On 2021/7/3 上午12:29, Martin Raiber wrote:
> On 02.07.2021 00:19 Qu Wenruo wrote:
>>
>>
>> On 2021/7/2 上午1:25, Martin Raiber wrote:
>>> On 01.07.2021 03:40 Qu Wenruo wrote:
>>>>
>>>>
>>>> On 2021/7/1 上午2:40, Martin Raiber wrote:
>>>>> On 18.06.2021 18:18 Martin Raiber wrote:
>>>>>> On 10.05.2021 00:14 Martin Raiber wrote:
>>>>>>> I get this (rare) issue where btrfs reports an IO error in run_delayed_refs or finish_ordered_io with no underlying device errors being reported. This is with 5.10.26 but with a few patches like the pcpu ENOMEM fix or work-arounds for btrfs ENOSPC issues:
>>>>>>>
>>>>>>> [1885197.101981] systemd-sysv-generator[2324776]: SysV service '/etc/init.d/exim4' lacks a native systemd unit file. Automatically generating a unit file for compatibility. Please update package to include a native systemd unit file, in order to make it more safe and robust.

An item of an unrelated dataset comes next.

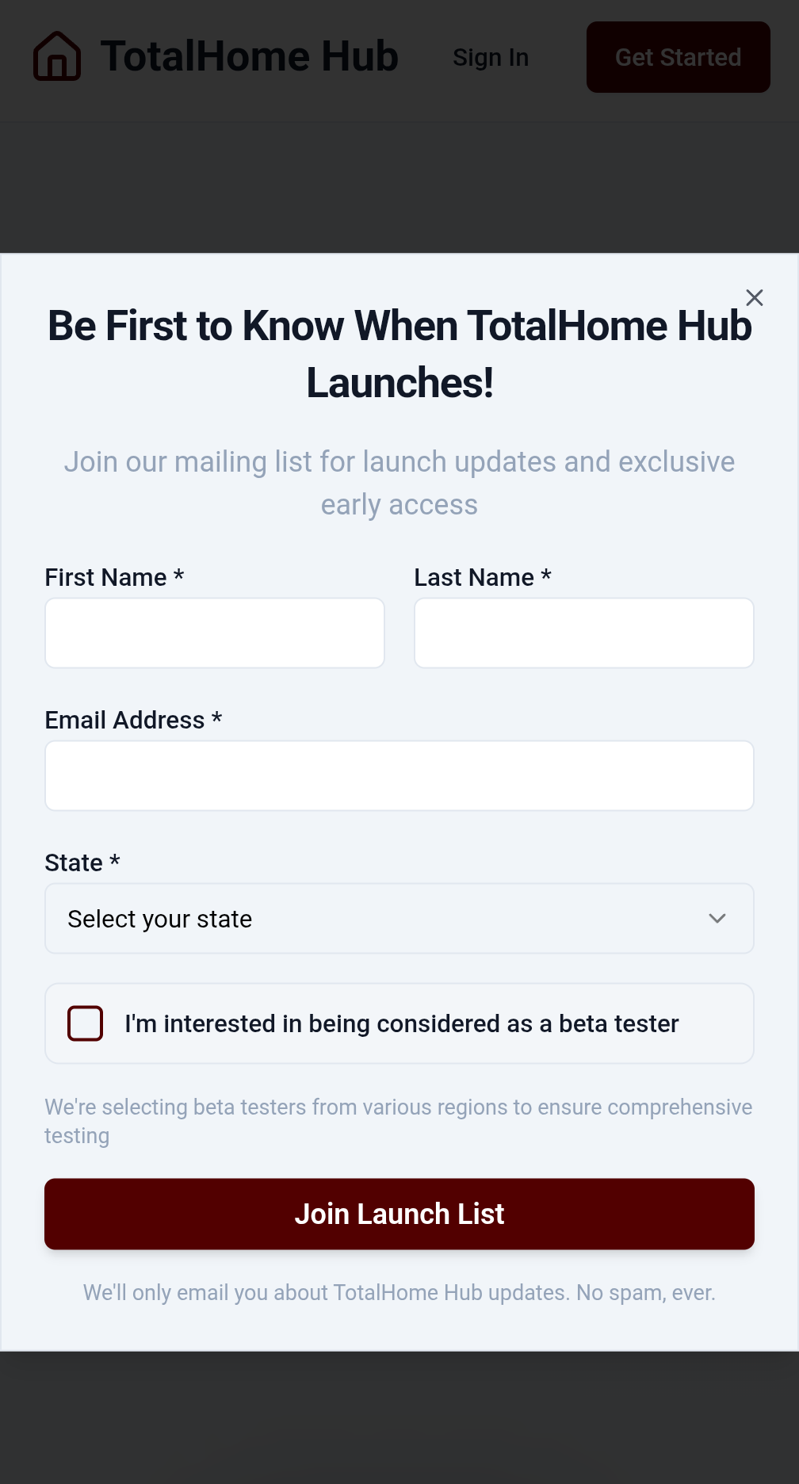The width and height of the screenshot is (799, 1484).
Task: Click the 'First Name *' label
Action: pos(114,578)
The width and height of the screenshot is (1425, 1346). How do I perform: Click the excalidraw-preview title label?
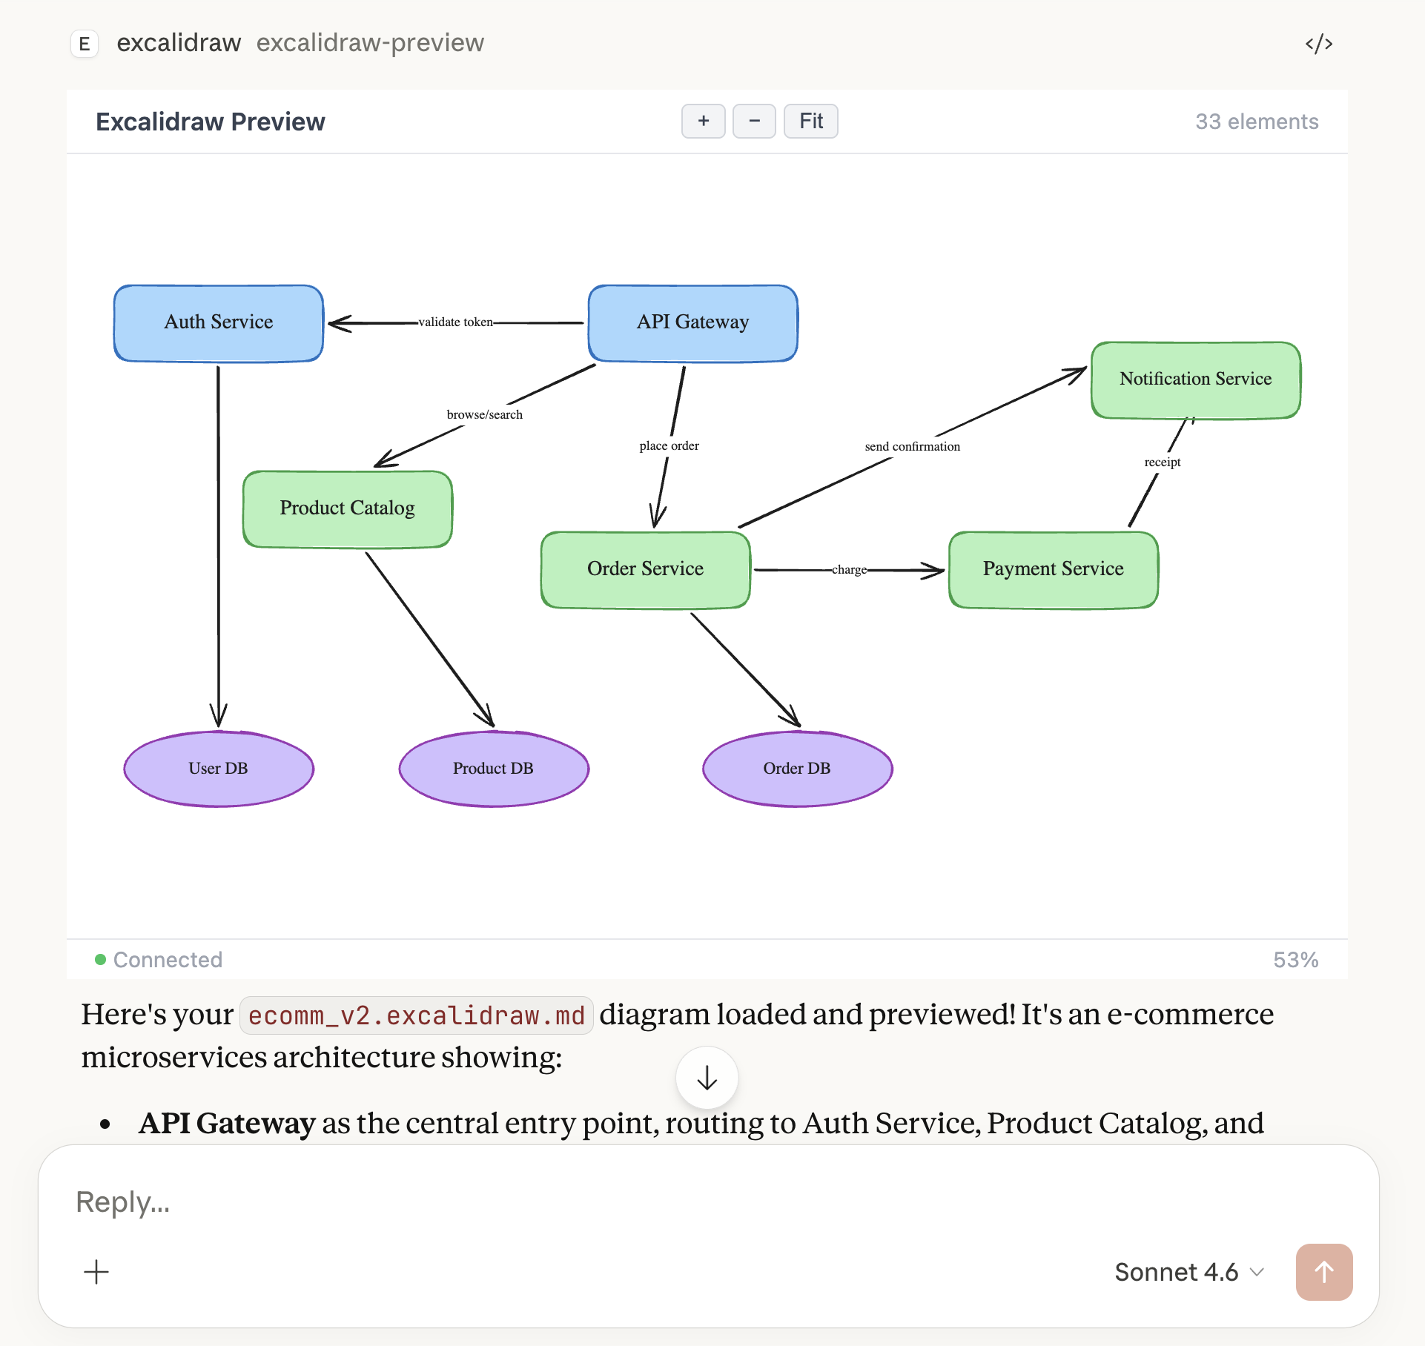pyautogui.click(x=370, y=43)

>>>>>>> [2260628.156893] BTRFS: error (device dm-0) in btrfs_finish_ordered_io:2736: errno=-5 IO failure
>>>>>>> [2260628.156980] BTRFS info (device dm-0): forced readonly
>>>>>>>
>>>>>>> This issue occured on two different machines now (on one twice). Both with ECC RAM. One bare metal (where dm-0 is on a NVMe) and one in a VM (where dm-0 is a ceph volume).

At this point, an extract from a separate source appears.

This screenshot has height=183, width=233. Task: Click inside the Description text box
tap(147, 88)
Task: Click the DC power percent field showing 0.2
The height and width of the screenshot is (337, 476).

>>>>>> Just got it again (5.10.43). So I guess the question is how can I trace where this error comes from... The error message points at btrfs_csum_file_blocks but nothing beyond that. Grep for EIO and put a WARN_ON at each location?
>>>>>>
>>>>> Added the WARN_ON -EIOs. And hit it. It points at read_extent_buffer_pages (this time), this part before unlock_exit:
>>>>
>>>> Well, this is quite different from your initial report.
>>>>
>>>> Your initial report is EIO in btrfs_finish_ordered_io(), which happens
>>>> after all data is written back to disk.
>>>>
>>>> But in this particular case, it happens before we submit the data to disk.
>>>>
>>>> In this case, we search csum tree first, to find the csum for the range
>>>> we want to read, before submit the read bio.
>>>>
>>>> Thus they are at completely different path.

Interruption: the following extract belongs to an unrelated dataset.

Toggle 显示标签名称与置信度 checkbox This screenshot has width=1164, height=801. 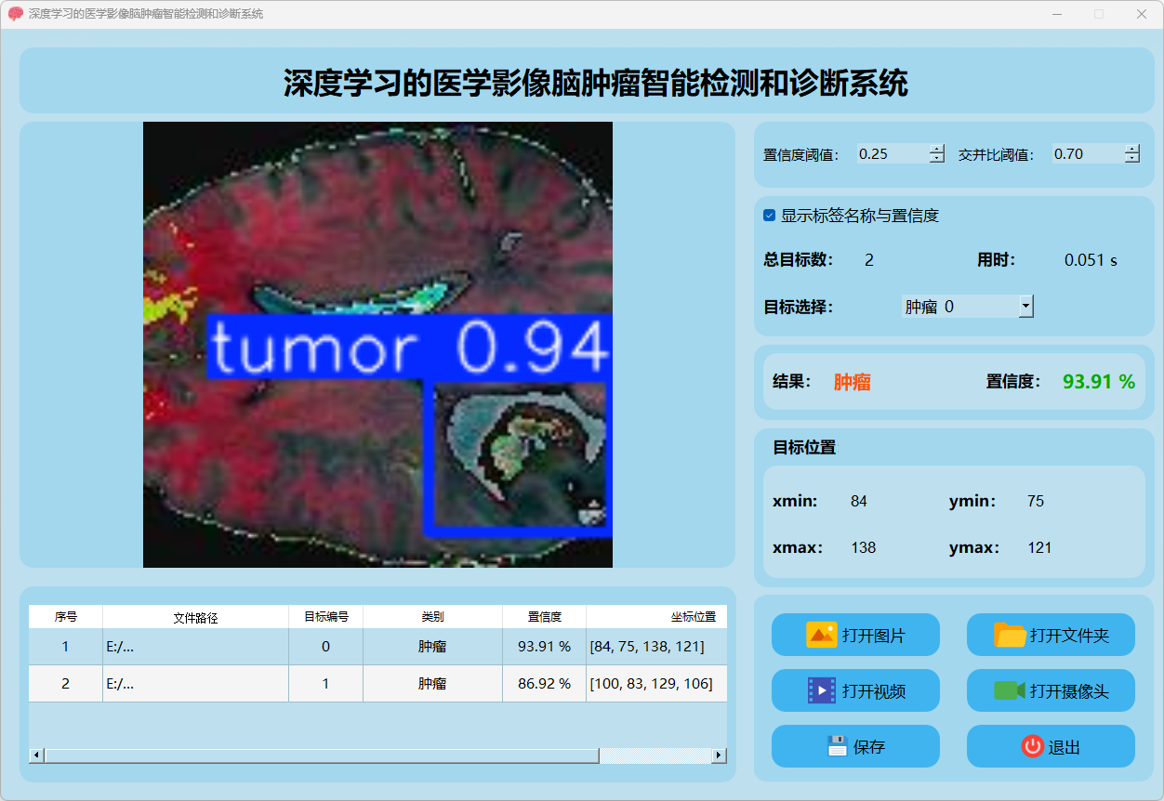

>>> Yes it fails to read the csum, because read_extent_buffer_pages returns -EIO. I made the, I think, reasonable assumption that there is only one issue in btrfs where -EIO happens without an actual IO error on the underlying device. The original issue has line numbers that point at btrfs_csum_file_blocks which calls btrfs_lookup_csum which is in the call path of this issue. Can't confirm it's the same issue because the original report didn't have the WARN_ONs in there, so feel free to treat them as separate issues.
>>>>
>>>>>
>>>>>        for (i = 0; i < num_pages; i++) {
>>>>>            page = eb->pages[i];
>>>>>            wait_on_page_locked(page);
>>>>>            if (!PageUptodate(page))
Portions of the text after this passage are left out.